## Tugas Latihan Ini
1. Salin bagian teks tentang kemerdekaan dari "Semakin banyak bukti" sampai "keamanan, dan ketahanan." tanpa mengubah apa pun.
2. Sebutkan semua sumberdaya publik terbatas yang disebut dalam teks tentang kemerdekaan.
3. Jawablah pertanyaan berikut berdasarkan teks tentang kemerdekaan.
(a) Apa yang seharusnya dilakukan pembangunan terhadap kemerdekaan?
(b) Ke mana Proklamasi Kemerdekaan telah mengantarkan bangsa ini?
(c) Apa yang telah disiapkan para penjajah agar kita tidak pernah melewati pintu gerbang kemerdekaan?

## Teks Hasil Ekstraksi
========================================================================

Belajar Merdeka

Belajar Merdeka

Semakin banyak bukti bahwa kita makin kehilangan banyak kemerdekaan. Padahal pembangunan seharusnya memperluas kemerdekaan itu, bukan mempersempitnya. Proklamasi Kemerdekaan telah mengantarkan bangsa ini ke depan pintu gerbang kemerdekaan, namun kita gagal menyediakan syarat-syarat budaya bagi bangsa merdeka untuk masuk ke gerbang kemerdekaan itu. Para penjajah tidak mau begitu saja pergi meninggalkan Republik, bahkan telah menyiapkan ranjau-ranjau budaya agar kita tidak pernah melewati pintu gerbang kemerdekaan itu. Bahkan nafsu menguasai dan menjajah fir'auni itu menggelora pada segelintir elite kaki tangan penjajah yang senantiasa ingin mencegah sesama warga negara lain untuk ikut merdeka dengan berperan serta mengelola berbagai sumberdaya publik yang terbatas: tambang, air, hutan, kesehatan, pendidikan, keamanan, dan ketahanan.

========================================================================

## Cuplikan Item
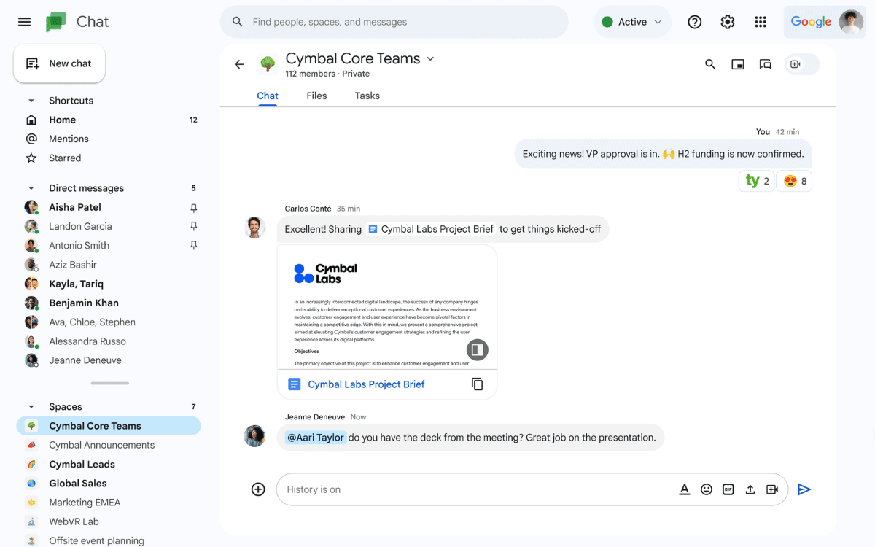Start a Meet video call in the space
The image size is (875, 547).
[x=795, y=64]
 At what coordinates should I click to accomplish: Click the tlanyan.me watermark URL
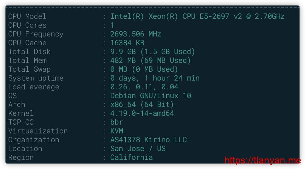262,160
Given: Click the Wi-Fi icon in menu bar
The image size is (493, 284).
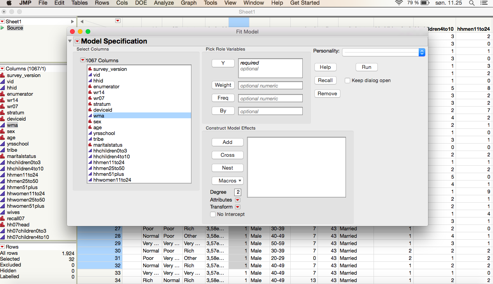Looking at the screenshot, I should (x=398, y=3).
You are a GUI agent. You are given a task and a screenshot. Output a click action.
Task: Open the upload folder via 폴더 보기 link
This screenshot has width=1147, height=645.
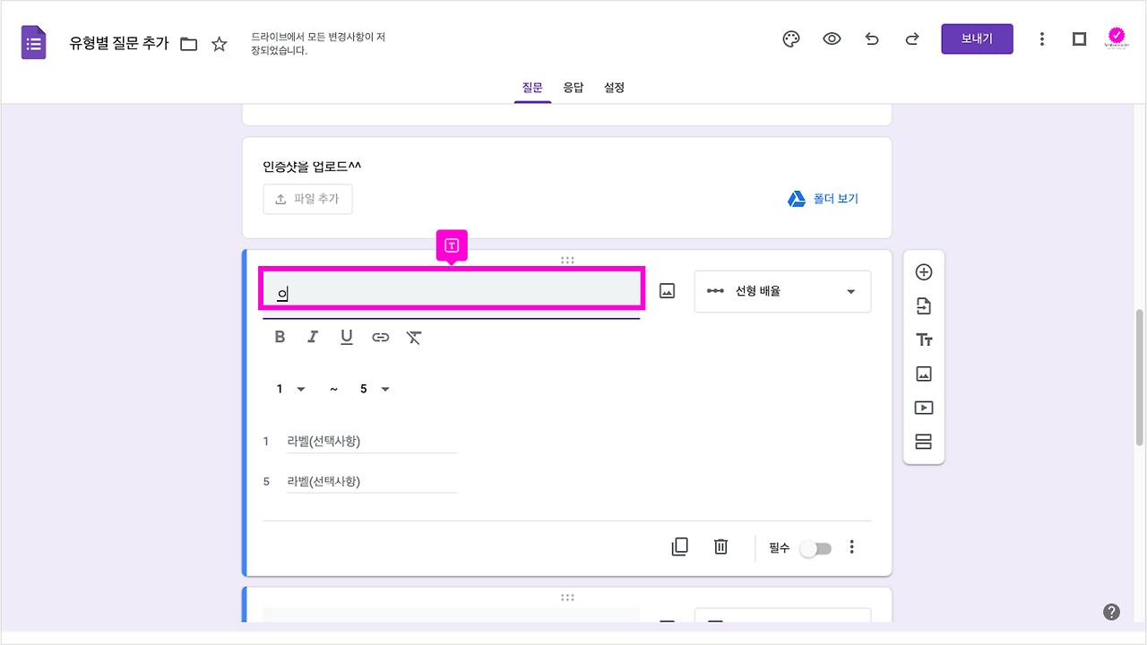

========================================================================

## Kumpulan Jawaban
1.
Semakin banyak bukti bahwa kita makin kehilangan banyak kemerdekaan. Padahal pembangunan seharusnya memperluas kemerdekaan itu, bukan mempersempitnya. Proklamasi Kemerdekaan telah mengantarkan bangsa ini ke depan pintu gerbang kemerdekaan, namun kita gagal menyediakan syarat-syarat budaya bagi bangsa merdeka untuk masuk ke gerbang kemerdekaan itu. Para penjajah tidak mau begitu saja pergi meninggalkan Republik, bahkan telah menyiapkan ranjau-ranjau budaya agar kita tidak pernah melewati pintu gerbang kemerdekaan itu. Bahkan nafsu menguasai dan menjajah fir'auni itu menggelora pada segelintir elite kaki tangan penjajah yang senantiasa ingin mencegah sesama warga negara lain untuk ikut merdeka dengan berperan serta mengelola berbagai sumberdaya publik yang terbatas: tambang, air, hutan, kesehatan, pendidikan, keamanan, dan ketahanan.

2. Sumberdaya publik terbatas itu adalah tambang, air, hutan, kesehatan, pendidikan, keamanan, dan ketahanan.

3.
(a) Pembangunan seharusnya memperluas kemerdekaan, bukan mempersempitnya.
(b) Proklamasi Kemerdekaan telah mengantarkan bangsa ini ke depan pintu gerbang kemerdekaan.
(c) Para penjajah telah menyiapkan ranjau-ranjau budaya.